The created datasets can be found here:

Now that we've created our initial dataset, let's create our first verifiers environment.

Using Verifiers

If you're unfamiliar with Verifiers, it's an open source library created by Will Brown to define custom environments for reinforcement learning. It's particularly useful because we can define our training environment here for both evaluation and training during RL, using many of the core primitives that Verifiers exposes—such as rubrics, parsers, and dataloaders.

Rubrics: A set of reward functions to evaluate the LLM's performance which we can assign arbitrary weights to
Parsers: These are simple components to parse out LLM's output from demarcated XML tags
Dataloader: We can use the Hugging Face Dataset library to load and preprocess the data before providing it as batches to the environment

These are used together to form a single Environment which can be used to train and evaluate LLMs. You can find more documentation here.

We'll be using the reverse-text environment provided in the quickstart repository as a reference. Let's start by creating a verifiers environment.

uv pip install verifiers
uv run vf-init reverse-chinese

This will create a quickstart folder which has a simple set of files that we can start with. Now let's start creating our environment. In our case, this can be found inside the reverse_chinese.py file. What we want is to create an environment where the model is provided with a string to reverse and has to output the reversed string in a <reversed_text> xml tag

import verifiers as vf
from datasets import load_dataset

TRAIN_SIZES = [100, 500, 2500, 5000, 10000]


def load_environment(
    train_size: int = 100,
    system_prompt: str
    | None = "Reverse the text character-by-character. Put your answer in <reversed_text> tags.",
    **kwargs,
) -> vf.Environment:
    """
    Loads a custom environment.
    """

    if train_size not in TRAIN_SIZES:
        raise ValueError(f"Invalid train size: {train_size}. Choose from {TRAIN_SIZES}")
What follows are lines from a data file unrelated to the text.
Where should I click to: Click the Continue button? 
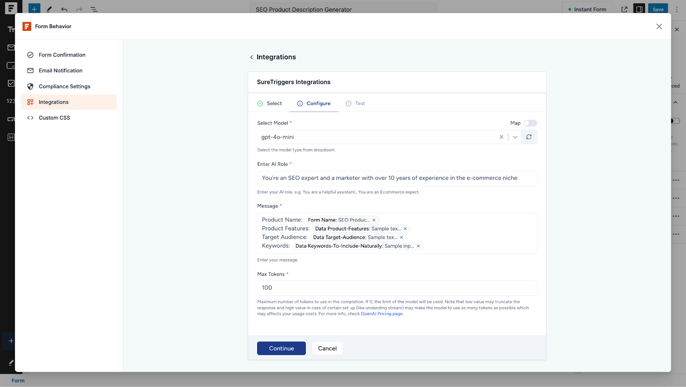point(281,348)
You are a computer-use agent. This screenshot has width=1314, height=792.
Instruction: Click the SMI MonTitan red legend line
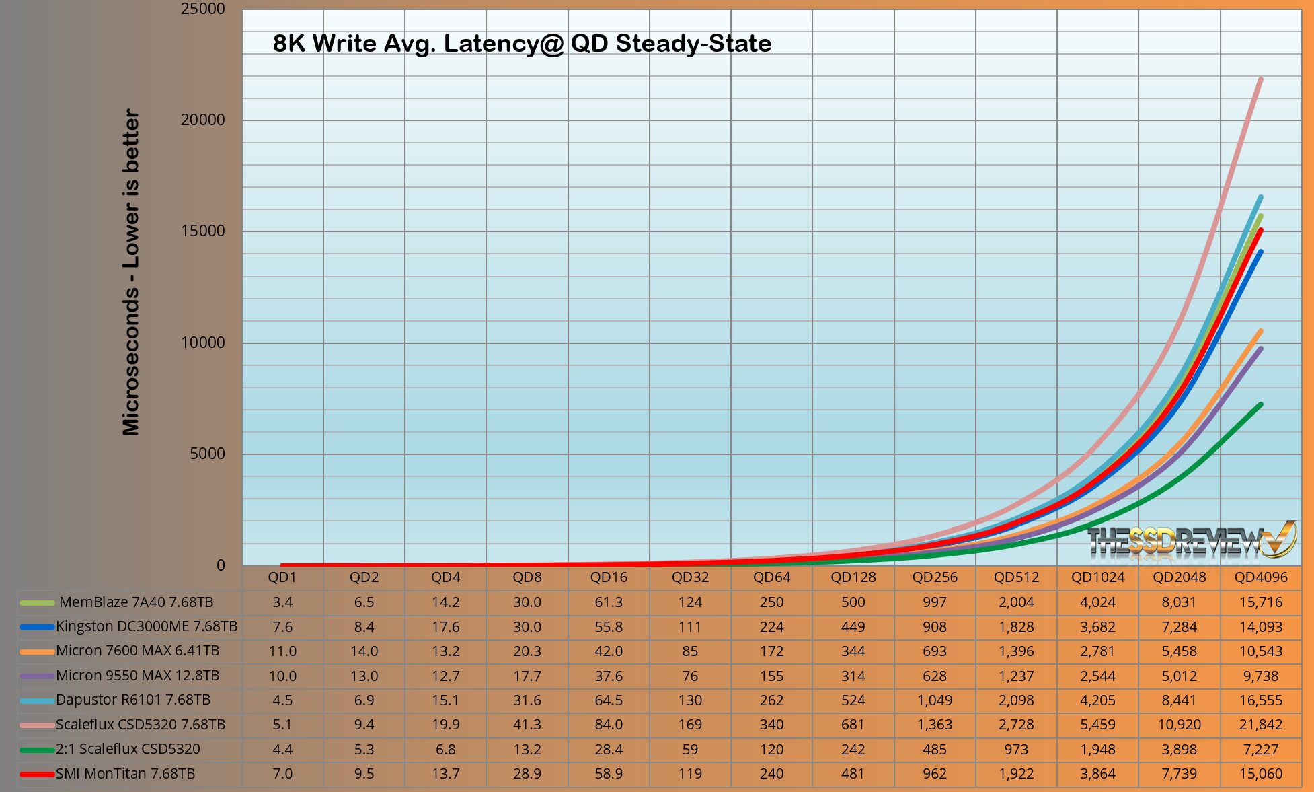click(x=37, y=775)
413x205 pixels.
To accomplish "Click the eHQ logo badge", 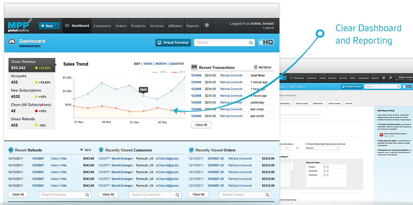I will (267, 43).
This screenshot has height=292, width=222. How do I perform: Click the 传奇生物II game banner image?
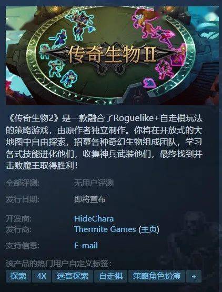click(112, 55)
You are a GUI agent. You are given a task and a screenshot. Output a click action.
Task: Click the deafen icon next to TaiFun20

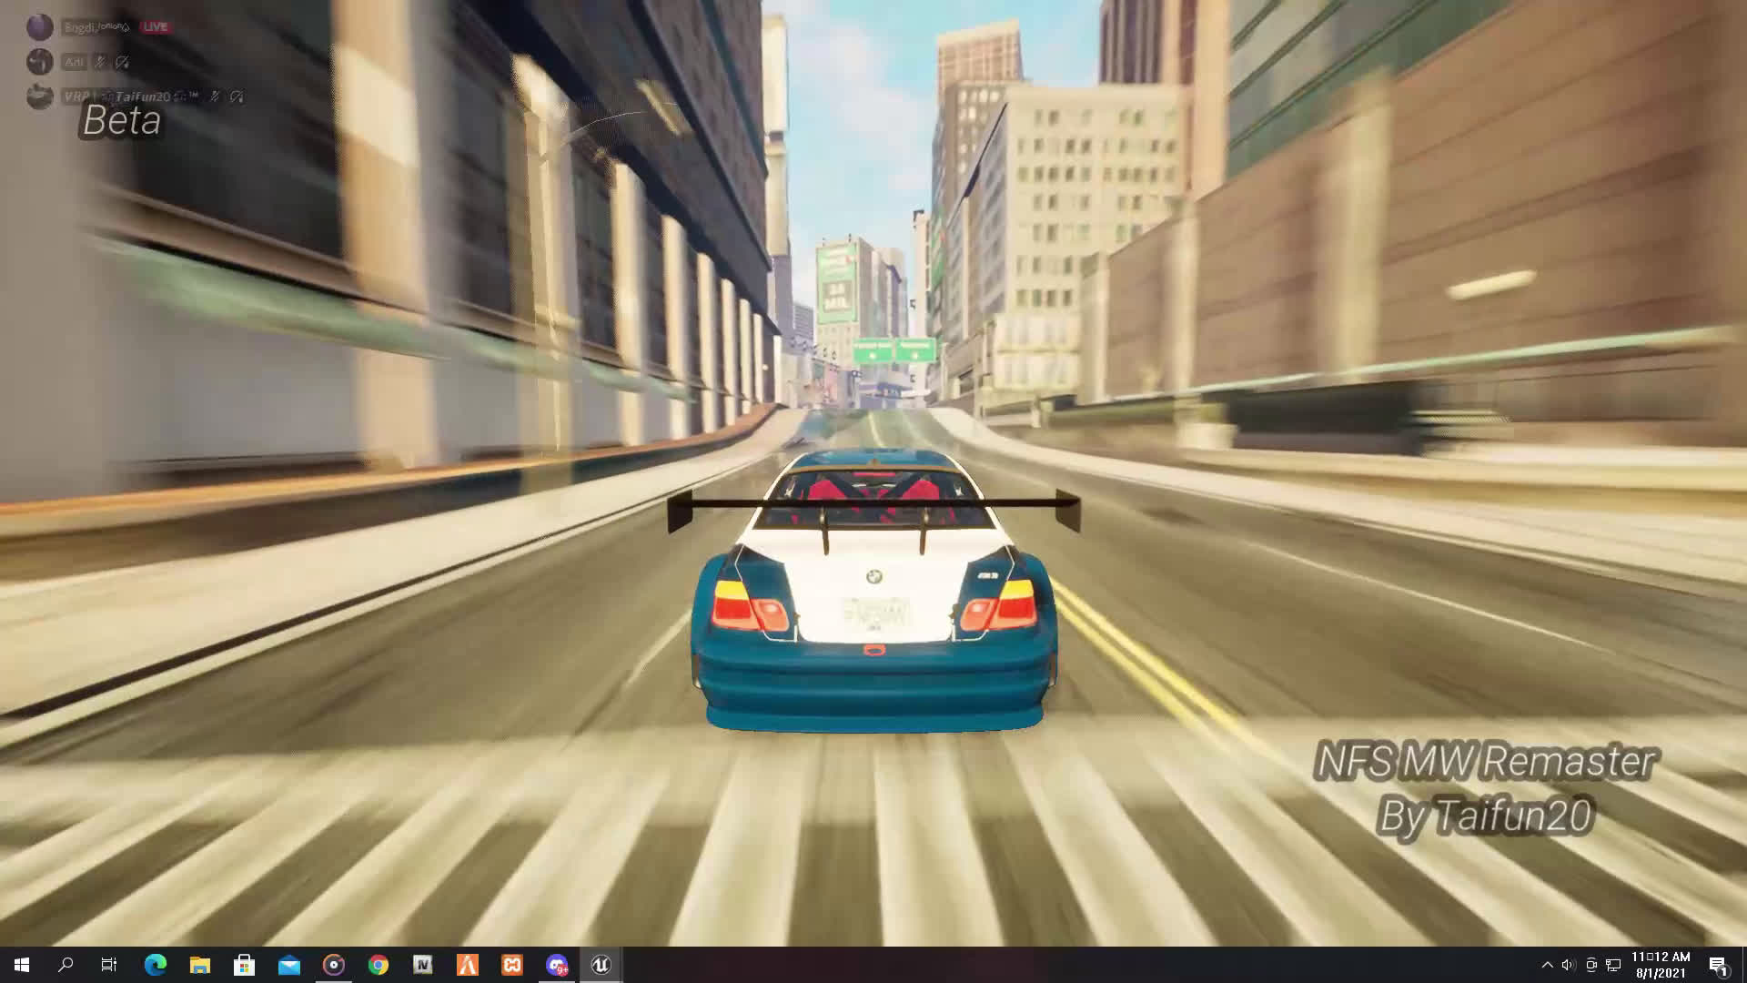pyautogui.click(x=237, y=96)
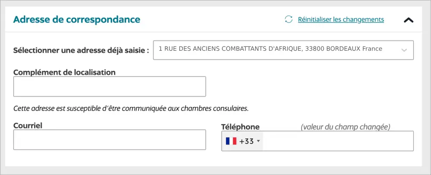The height and width of the screenshot is (175, 431).
Task: Click the Adresse de correspondance heading
Action: point(77,19)
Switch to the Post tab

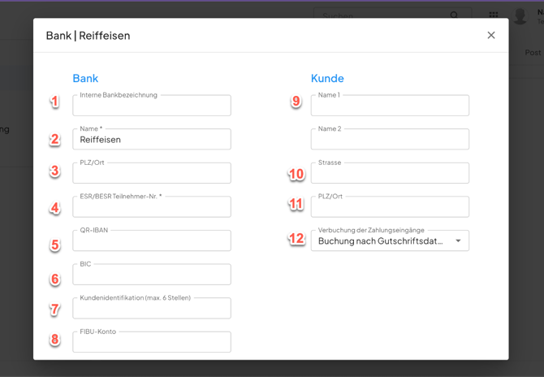click(533, 53)
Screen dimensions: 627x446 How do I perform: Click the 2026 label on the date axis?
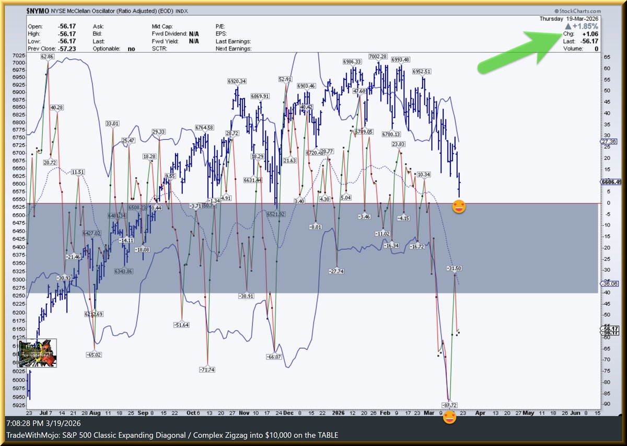(x=339, y=413)
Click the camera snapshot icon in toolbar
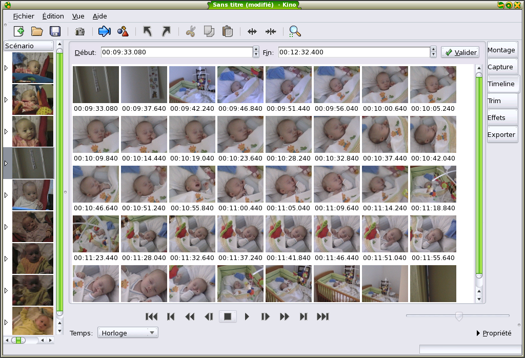This screenshot has width=525, height=358. tap(79, 32)
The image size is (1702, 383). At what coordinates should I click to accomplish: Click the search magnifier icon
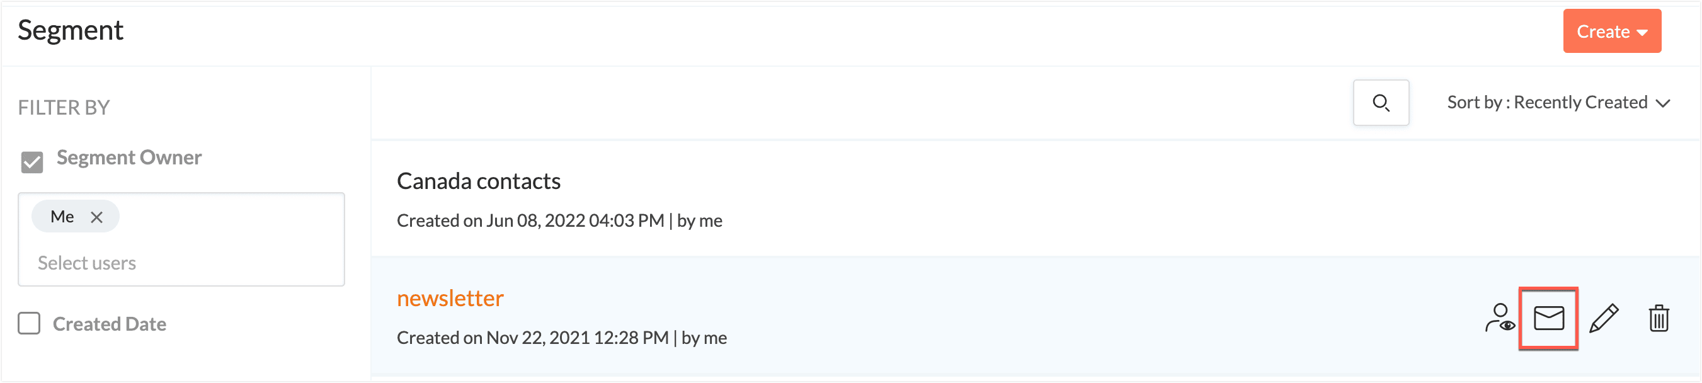coord(1380,103)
    train_dataset = load_dataset(
        f"ivanleomk/reverse-chinese-poetry-{train_size}", split="rl"
    )
    eval_dataset = load_dataset(
        f"ivanleomk/reverse-chinese-poetry-{train_size}", split="test"
    )
    parser = vf.XMLParser(["reversed_text"], answer_field="reversed_text")

    def lcs_reward_func(completion, answer, **kwargs) -> float:
        """
        LCS ratio of the reversed prompt and the parsed completion.
        """

        def lcs_ratio(x: str, y: str) -> float:
            """
            Return the longest common subsequence ratio of x and y.
            """
            from difflib import SequenceMatcher

            return SequenceMatcher(None, x, y).ratio()

        response = parser.parse_answer(completion) or ""
        return lcs_ratio(response, answer)

    rubric = vf.Rubric(
        funcs=[
            lcs_reward_func,
        ],
        weights=[1.0],
    )

    vf_env = vf.SingleTurnEnv(
        dataset=train_dataset,
        eval_dataset=eval_dataset,
        system_prompt=system_prompt,
        parser=parser,
        rubric=rubric,
    )
    return vf_env

We'll then install this environment as a local module by running the following command

uv run vf-install reverse-chinese

We can then run this locally using gpt-4o-mini

uv run vf-eval reverse-chinese -s -r 1 -n 10

This in turn gives us the following output

--- Evaluation ---
Environment: reverse-chinese
Model: gpt-4.1-mini
Provider: https://api.openai.com/v1/
Examples: 10
Rollouts per example: 1

....

**Reward:** 0.928

--- All ---
Rewards:
reward: avg - 0.928, std - 0.036
r1: [0.858, 0.927, 0.919, 0.925, 0.874, 0.924, 0.943, 0.966, 0.966, 0.975]
lcs_reward_func: avg - 0.928, std - 0.036
r1: [0.858, 0.927, 0.919, 0.925, 0.874, 0.924, 0.943, 0.966, 0.966, 0.975]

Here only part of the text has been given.